▶ **YOUR GOAL**:
When you reach the line with "Task: Click the UPDATING status label" in the data below, begin printing lines exactly, and stop once the line with "Click package width value 16.70" has been printed.

(Collected data entries)
Content starts
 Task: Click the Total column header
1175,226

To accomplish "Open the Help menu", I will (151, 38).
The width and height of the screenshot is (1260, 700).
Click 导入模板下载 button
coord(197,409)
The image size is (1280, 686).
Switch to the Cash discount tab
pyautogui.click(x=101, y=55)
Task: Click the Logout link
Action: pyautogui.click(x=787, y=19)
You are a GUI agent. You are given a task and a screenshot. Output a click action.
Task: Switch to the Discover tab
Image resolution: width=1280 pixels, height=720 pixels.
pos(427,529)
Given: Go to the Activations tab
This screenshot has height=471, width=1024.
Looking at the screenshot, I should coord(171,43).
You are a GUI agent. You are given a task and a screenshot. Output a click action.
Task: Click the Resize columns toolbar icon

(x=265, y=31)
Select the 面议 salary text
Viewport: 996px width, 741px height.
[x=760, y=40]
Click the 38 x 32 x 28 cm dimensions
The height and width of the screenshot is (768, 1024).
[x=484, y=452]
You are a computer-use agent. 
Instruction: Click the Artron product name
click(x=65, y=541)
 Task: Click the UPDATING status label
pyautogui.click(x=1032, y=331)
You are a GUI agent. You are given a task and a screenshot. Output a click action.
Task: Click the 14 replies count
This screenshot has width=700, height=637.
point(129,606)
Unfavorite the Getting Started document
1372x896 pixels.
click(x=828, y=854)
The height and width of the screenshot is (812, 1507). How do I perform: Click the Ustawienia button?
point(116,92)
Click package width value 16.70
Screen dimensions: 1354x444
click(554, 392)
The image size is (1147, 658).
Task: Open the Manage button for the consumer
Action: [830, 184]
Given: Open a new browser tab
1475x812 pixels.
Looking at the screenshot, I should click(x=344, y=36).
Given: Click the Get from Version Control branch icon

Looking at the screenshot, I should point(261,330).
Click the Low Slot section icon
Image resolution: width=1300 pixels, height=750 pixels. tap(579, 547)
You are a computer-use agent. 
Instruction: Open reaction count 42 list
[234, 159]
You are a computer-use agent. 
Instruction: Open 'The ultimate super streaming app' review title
Content ends
▶ **ANSWER BOX**:
 Task: Click the UPDATING status label
pyautogui.click(x=1032, y=331)
You are a GUI agent. You are given a task and a screenshot. Output a click action.
Task: Click the 14 replies count
This screenshot has width=700, height=637.
point(129,606)
Unfavorite the Getting Started document
1372x896 pixels.
click(x=828, y=854)
The height and width of the screenshot is (812, 1507). How do I perform: Click the Ustawienia button?
point(116,92)
Click package width value 16.70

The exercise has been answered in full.